§ Goal
Write out the data below verbatim, from the line containing "This screenshot has height=1456, width=2576. Find" through the line containing "This screenshot has width=2576, height=1428.", both included.

§ Data
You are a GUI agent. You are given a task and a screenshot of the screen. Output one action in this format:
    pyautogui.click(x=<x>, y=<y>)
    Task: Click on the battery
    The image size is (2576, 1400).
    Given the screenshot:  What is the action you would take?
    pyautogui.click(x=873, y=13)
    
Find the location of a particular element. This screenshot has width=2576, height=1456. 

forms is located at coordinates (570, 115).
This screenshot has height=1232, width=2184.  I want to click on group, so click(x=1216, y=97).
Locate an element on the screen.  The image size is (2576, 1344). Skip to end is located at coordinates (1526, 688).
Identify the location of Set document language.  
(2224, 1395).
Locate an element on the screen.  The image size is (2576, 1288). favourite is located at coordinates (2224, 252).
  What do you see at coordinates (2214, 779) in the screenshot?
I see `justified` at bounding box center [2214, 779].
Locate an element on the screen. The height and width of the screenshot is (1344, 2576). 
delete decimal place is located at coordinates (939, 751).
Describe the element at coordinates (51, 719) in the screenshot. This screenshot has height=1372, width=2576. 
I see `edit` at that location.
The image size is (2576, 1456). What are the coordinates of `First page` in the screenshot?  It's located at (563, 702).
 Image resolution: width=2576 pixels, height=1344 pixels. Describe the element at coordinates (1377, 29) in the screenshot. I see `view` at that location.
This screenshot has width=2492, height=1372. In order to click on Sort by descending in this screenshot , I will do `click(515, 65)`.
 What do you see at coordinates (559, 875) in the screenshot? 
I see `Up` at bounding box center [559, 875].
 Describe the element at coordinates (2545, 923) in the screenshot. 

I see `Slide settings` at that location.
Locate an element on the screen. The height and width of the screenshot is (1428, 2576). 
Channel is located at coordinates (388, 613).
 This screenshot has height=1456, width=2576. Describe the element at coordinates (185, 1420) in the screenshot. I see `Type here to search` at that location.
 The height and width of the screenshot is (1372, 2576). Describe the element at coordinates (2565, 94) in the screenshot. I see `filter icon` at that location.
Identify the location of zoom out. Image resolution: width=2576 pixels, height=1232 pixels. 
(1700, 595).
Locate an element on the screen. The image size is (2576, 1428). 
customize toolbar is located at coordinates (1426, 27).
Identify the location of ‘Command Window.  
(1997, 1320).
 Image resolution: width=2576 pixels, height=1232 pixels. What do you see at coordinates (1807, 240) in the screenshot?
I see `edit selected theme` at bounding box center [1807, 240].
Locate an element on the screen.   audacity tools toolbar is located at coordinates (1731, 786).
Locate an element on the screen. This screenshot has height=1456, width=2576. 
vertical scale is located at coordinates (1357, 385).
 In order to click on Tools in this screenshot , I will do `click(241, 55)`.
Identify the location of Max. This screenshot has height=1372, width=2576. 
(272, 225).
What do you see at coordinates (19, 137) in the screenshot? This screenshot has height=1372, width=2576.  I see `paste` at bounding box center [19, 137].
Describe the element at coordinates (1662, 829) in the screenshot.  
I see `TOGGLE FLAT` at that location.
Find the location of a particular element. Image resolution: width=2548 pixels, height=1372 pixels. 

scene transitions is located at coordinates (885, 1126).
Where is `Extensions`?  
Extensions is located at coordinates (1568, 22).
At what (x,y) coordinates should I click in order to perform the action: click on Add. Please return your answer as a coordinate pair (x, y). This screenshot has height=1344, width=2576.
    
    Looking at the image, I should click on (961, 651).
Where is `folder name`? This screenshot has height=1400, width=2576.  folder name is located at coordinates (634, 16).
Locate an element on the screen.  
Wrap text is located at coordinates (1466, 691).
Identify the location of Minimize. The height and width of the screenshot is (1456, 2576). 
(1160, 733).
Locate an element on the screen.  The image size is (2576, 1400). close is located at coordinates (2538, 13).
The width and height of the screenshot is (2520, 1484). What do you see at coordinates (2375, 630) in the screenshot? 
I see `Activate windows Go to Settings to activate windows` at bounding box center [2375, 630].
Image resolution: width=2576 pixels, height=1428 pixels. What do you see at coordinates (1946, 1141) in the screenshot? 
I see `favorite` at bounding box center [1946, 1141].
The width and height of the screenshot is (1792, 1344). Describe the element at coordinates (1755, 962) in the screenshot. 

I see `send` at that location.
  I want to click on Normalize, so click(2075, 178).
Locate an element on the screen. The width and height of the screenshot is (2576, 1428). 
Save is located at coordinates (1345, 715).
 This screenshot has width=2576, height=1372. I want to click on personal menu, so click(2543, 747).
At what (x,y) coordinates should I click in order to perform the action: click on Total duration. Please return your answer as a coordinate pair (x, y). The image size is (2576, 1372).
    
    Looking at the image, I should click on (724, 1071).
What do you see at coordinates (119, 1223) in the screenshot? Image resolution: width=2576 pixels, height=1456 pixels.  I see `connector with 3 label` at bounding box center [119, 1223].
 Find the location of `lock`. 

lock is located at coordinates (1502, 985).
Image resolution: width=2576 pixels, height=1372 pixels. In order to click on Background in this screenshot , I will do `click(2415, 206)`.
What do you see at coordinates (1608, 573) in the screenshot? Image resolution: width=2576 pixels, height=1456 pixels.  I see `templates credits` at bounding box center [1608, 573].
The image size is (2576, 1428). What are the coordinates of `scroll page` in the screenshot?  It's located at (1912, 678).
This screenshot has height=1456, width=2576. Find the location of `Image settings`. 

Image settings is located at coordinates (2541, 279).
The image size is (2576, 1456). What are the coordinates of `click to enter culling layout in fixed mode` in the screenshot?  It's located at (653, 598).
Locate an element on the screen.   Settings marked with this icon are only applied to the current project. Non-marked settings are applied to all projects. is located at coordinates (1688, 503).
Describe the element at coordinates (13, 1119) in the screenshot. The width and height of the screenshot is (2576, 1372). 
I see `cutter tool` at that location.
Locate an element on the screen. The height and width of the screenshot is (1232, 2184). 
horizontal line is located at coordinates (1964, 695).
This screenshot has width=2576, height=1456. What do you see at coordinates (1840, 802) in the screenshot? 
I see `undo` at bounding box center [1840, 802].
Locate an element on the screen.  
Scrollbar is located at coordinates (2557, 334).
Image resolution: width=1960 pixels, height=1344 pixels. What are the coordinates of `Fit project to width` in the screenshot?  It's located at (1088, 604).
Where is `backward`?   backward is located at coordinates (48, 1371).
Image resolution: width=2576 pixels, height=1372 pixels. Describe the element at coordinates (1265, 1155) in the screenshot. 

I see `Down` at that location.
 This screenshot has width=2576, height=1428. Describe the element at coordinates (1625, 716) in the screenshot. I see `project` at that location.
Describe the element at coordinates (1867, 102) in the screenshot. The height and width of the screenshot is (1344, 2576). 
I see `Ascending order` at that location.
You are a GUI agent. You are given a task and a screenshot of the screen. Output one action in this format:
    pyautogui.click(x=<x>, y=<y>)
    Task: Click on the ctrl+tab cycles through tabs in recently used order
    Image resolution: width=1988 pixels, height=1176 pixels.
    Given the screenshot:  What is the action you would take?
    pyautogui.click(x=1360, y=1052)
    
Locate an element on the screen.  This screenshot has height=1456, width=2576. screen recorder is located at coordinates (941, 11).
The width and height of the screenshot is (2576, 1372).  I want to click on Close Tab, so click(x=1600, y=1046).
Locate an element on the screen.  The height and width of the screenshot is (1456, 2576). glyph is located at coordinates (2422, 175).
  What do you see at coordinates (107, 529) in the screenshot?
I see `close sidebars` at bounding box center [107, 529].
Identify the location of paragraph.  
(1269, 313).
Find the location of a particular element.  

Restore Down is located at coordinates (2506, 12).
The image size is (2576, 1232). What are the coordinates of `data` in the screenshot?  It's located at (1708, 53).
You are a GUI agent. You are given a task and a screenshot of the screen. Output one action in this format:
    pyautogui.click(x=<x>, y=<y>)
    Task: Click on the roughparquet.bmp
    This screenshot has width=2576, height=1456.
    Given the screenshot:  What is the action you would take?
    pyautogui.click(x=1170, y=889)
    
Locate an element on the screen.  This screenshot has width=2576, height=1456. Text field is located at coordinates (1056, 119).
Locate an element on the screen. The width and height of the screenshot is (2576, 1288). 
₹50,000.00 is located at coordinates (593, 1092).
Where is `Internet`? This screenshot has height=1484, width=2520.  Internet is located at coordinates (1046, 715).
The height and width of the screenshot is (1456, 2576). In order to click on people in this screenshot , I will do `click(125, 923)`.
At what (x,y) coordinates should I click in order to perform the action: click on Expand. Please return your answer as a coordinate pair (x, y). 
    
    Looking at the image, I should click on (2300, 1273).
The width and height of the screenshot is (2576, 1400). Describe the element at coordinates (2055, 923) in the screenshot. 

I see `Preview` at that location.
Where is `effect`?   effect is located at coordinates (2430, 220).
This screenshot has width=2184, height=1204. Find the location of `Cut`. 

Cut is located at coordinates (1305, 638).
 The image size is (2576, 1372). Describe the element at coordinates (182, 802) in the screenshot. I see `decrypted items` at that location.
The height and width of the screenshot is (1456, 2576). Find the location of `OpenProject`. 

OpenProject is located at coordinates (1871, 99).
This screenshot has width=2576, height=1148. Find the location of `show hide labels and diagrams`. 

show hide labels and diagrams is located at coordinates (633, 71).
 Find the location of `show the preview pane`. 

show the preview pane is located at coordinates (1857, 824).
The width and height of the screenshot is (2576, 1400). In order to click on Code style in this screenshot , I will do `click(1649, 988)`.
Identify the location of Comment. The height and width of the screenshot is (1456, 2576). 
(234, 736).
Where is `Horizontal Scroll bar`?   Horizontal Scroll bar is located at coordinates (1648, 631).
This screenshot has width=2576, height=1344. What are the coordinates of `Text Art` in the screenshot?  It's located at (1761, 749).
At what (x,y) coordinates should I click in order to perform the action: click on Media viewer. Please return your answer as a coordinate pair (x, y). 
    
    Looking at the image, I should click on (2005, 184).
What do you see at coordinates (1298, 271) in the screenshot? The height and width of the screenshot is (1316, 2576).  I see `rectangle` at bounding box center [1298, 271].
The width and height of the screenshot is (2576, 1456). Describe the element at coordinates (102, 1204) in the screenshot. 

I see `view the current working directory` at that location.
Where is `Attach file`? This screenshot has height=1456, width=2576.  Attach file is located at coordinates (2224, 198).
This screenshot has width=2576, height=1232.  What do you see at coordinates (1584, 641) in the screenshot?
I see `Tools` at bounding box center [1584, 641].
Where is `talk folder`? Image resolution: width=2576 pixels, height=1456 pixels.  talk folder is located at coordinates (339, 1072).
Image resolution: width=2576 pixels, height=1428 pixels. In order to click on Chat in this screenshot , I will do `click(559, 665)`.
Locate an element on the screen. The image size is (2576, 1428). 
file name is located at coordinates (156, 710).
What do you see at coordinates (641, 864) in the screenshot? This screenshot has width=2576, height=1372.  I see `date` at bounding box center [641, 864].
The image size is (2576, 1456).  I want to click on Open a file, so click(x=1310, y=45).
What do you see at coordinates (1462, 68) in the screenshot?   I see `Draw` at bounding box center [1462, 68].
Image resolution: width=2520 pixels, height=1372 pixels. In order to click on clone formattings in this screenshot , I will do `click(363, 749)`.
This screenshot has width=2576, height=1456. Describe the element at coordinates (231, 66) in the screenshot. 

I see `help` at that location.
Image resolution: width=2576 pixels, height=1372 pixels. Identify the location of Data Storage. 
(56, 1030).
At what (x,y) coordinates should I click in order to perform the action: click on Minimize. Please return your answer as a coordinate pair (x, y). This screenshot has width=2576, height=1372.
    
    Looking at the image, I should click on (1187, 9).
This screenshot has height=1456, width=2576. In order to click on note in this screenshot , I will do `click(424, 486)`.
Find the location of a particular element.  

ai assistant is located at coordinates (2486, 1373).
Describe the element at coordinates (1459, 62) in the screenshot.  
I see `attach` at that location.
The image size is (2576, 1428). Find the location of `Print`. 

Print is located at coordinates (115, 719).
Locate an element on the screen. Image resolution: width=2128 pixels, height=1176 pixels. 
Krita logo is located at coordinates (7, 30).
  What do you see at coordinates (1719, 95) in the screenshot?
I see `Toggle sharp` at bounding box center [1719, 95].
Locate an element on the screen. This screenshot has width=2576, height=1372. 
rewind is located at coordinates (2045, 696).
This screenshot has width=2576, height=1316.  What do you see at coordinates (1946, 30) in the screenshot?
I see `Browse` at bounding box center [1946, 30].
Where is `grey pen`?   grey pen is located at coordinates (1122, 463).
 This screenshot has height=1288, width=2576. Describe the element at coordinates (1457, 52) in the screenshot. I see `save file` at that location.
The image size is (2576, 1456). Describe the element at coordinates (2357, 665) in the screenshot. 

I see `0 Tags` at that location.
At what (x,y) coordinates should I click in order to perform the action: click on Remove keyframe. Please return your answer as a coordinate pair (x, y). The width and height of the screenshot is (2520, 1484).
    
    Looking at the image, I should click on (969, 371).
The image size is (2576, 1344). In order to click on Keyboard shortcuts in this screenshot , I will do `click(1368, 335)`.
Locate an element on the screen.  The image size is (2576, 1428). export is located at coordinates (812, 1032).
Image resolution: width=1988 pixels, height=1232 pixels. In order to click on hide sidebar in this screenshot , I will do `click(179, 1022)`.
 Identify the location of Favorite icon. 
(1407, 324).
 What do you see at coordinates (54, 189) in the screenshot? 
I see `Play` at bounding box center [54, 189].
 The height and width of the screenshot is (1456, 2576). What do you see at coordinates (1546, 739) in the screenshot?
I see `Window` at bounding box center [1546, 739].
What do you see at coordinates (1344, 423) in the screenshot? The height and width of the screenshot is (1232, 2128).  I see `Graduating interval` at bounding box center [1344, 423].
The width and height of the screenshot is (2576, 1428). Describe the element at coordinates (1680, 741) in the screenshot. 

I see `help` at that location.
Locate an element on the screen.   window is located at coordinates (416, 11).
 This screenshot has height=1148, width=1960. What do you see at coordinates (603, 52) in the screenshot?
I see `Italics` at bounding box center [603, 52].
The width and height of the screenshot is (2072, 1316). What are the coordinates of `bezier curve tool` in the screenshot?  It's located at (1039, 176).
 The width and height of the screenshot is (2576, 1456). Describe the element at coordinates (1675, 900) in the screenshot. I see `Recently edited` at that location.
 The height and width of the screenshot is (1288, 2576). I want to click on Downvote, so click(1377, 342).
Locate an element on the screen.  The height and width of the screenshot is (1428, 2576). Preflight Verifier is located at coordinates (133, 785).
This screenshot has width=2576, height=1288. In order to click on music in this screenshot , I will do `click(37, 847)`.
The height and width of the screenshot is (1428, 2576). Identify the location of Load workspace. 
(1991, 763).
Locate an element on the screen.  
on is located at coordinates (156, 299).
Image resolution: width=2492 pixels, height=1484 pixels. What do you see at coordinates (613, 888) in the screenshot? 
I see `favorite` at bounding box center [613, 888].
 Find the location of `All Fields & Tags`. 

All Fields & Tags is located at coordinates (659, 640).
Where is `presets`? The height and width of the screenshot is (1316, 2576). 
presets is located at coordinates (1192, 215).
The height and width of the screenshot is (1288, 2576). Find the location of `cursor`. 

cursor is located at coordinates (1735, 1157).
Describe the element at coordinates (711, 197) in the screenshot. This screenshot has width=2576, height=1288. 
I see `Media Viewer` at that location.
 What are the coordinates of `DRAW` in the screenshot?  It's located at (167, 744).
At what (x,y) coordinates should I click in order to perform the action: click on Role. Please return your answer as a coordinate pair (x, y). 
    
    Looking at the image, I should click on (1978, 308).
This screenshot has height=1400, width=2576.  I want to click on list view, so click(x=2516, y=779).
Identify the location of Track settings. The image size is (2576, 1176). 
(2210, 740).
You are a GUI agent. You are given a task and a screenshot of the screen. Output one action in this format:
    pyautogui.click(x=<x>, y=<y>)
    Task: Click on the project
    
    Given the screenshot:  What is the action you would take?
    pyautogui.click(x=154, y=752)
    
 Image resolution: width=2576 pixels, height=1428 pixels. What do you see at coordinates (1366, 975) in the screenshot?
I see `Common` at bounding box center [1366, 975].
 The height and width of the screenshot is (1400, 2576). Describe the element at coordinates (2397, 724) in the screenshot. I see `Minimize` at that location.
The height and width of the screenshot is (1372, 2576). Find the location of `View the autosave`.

§ Response to the exercise
This screenshot has height=1456, width=2576. Find the location of `Image settings`. 

Image settings is located at coordinates (2541, 279).
The image size is (2576, 1456). What are the coordinates of `click to enter culling layout in fixed mode` in the screenshot?  It's located at (653, 598).
Locate an element on the screen.   Settings marked with this icon are only applied to the current project. Non-marked settings are applied to all projects. is located at coordinates (1688, 503).
Describe the element at coordinates (13, 1119) in the screenshot. The width and height of the screenshot is (2576, 1372). 
I see `cutter tool` at that location.
Locate an element on the screen. The height and width of the screenshot is (1232, 2184). 
horizontal line is located at coordinates (1964, 695).
This screenshot has width=2576, height=1456. What do you see at coordinates (1840, 802) in the screenshot? 
I see `undo` at bounding box center [1840, 802].
Locate an element on the screen.  
Scrollbar is located at coordinates (2557, 334).
Image resolution: width=1960 pixels, height=1344 pixels. What are the coordinates of `Fit project to width` in the screenshot?  It's located at (1088, 604).
Where is `backward`?   backward is located at coordinates (48, 1371).
Image resolution: width=2576 pixels, height=1372 pixels. Describe the element at coordinates (1265, 1155) in the screenshot. 

I see `Down` at that location.
 This screenshot has width=2576, height=1428. Describe the element at coordinates (1625, 716) in the screenshot. I see `project` at that location.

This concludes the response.